We think you’ll soon agree that the Northeast of Scotland is a one-stop shop for location shooting at any budgetary level.

Our service is confidential, fast, and free. ‘Come away in’ and see how we can add value to your production.

An extraordinary place for period filming

Visually, our agricultural areas and rural roads have largely retained the look of Scotland in the 1930s-’50s. In fact, Sunset Song has been filmed here twice in our agricultural landscape.

Leading architectural critic Sir John Betjeman called Banff one of the best-preserved 18th-century townscapes in Britain, while the town hall of its near rival, Old Aberdeen, was used as the logo of the Scottish Georgian Society.  Some Georgian factories are still in use as such.

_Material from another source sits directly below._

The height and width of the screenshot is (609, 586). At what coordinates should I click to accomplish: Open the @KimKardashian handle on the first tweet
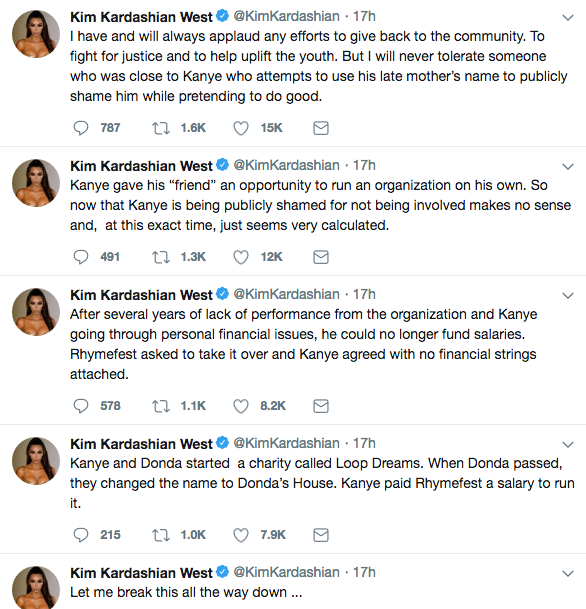[287, 16]
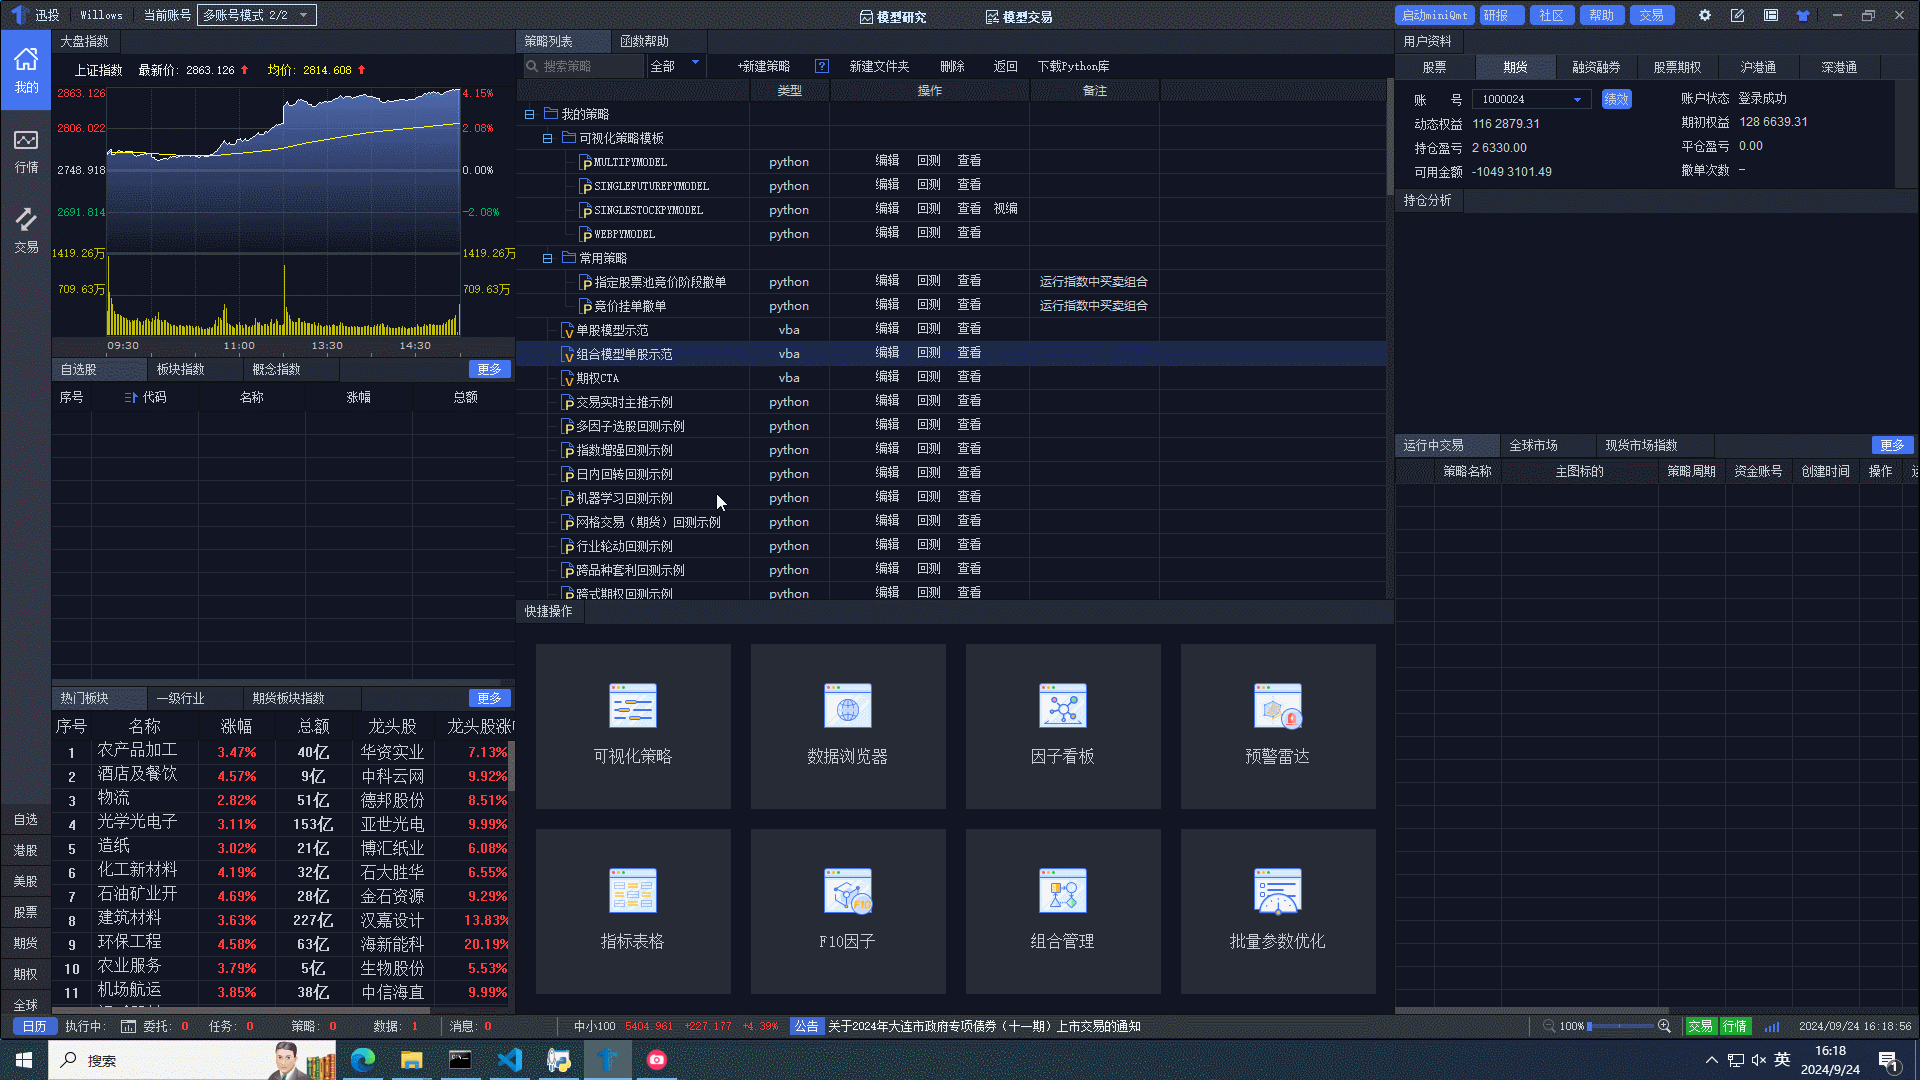Open F10因子 icon panel
Screen dimensions: 1920x1080
[848, 910]
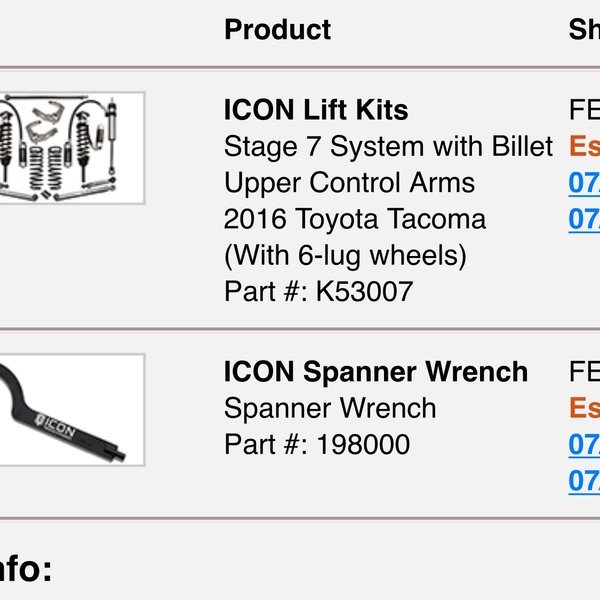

Some of our 17th-century fishing harbours, meanwhile, look more like the early New England of the Moby-Dick period than anything left in New England itself today.

The days with no night

Aberdeenshire is on the same latitude as Moscow; this means that it never gets completely dark in the days around the Summer Solstice (21-22 June) Our deserted streets at 4.30AM could easily play for noon in your zombie apocalypse or ‘last man on earth’ scenario.

As promised in Bill Forsyth’s classic 1983 film Local Hero, the Northern Lights are also regularly seen.

Period and doubled locations

We have stood in for 1812 Russia, 16th-century Denmark, the Africa of 80,000 B.C., modern Uzbekistan, alien planets, and alternative versions of the British present – not to mention Scotland itself in almost every decade from 1700 onward.

Our diverse environment

This has made us a prime destination for an incredible array of sports, from winter climbing and skiing to road-racing and kite-surfing. Our salmon rivers are the cleanest and clearest in the UK.

We are home to remarkable futuristic industrial installations, thanks to the headquartering of the UK’s offshore oil and gas industry here since 1975,

And, of course…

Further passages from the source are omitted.